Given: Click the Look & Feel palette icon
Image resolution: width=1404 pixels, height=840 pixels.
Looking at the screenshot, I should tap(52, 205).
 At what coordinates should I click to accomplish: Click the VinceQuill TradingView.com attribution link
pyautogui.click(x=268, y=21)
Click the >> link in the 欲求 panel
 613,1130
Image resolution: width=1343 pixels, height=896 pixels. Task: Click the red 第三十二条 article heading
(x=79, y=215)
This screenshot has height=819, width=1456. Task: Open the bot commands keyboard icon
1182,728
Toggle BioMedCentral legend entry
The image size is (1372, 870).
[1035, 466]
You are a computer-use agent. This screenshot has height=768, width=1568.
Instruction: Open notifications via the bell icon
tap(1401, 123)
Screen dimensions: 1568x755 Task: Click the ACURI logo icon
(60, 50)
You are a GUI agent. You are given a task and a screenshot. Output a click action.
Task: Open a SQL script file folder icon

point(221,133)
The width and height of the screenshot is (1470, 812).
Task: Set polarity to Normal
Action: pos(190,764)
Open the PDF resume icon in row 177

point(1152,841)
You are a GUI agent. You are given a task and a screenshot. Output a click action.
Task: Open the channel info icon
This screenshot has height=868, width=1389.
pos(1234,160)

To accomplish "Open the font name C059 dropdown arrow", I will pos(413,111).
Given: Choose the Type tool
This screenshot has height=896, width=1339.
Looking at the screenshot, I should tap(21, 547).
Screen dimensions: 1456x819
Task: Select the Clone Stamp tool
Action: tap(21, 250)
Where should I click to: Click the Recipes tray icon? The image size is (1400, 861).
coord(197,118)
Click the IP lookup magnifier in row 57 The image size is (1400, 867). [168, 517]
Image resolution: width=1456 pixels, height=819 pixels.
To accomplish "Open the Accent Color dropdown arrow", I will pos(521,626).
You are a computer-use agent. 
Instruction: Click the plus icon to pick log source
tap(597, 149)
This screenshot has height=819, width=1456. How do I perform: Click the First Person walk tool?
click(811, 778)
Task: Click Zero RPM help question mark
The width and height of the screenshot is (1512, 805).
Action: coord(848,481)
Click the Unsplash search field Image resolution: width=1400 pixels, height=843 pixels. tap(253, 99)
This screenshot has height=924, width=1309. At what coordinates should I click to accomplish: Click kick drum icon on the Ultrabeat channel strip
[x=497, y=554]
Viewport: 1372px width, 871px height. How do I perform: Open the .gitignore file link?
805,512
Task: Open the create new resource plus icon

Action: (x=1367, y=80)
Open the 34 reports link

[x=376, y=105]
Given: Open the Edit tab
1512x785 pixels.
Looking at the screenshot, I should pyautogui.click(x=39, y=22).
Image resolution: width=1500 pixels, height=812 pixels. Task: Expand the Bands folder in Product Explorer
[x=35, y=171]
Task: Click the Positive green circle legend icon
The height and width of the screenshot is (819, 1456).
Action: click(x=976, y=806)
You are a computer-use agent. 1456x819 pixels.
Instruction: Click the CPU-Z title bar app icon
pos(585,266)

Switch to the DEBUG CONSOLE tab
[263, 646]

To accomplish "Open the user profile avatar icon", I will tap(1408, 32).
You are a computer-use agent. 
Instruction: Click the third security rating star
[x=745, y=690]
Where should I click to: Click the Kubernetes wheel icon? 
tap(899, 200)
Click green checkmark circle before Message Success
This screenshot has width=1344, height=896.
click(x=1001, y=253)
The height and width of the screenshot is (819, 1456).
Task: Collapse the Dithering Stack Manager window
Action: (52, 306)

---

→ **TASK BRIEF**
Here the job is to set down exactly the lines of the material above that fall between the one with "Click the IP" and the one with "Click the Unsplash", inclusive, and nothing beyond them.

→ **OUTPUT FOR THIS EXERCISE**
Click the IP lookup magnifier in row 57 The image size is (1400, 867). [168, 517]
Image resolution: width=1456 pixels, height=819 pixels.
To accomplish "Open the Accent Color dropdown arrow", I will pos(521,626).
You are a computer-use agent. 
Instruction: Click the plus icon to pick log source
tap(597, 149)
This screenshot has height=819, width=1456. How do I perform: Click the First Person walk tool?
click(811, 778)
Task: Click Zero RPM help question mark
The width and height of the screenshot is (1512, 805).
Action: coord(848,481)
Click the Unsplash search field Image resolution: width=1400 pixels, height=843 pixels. tap(253, 99)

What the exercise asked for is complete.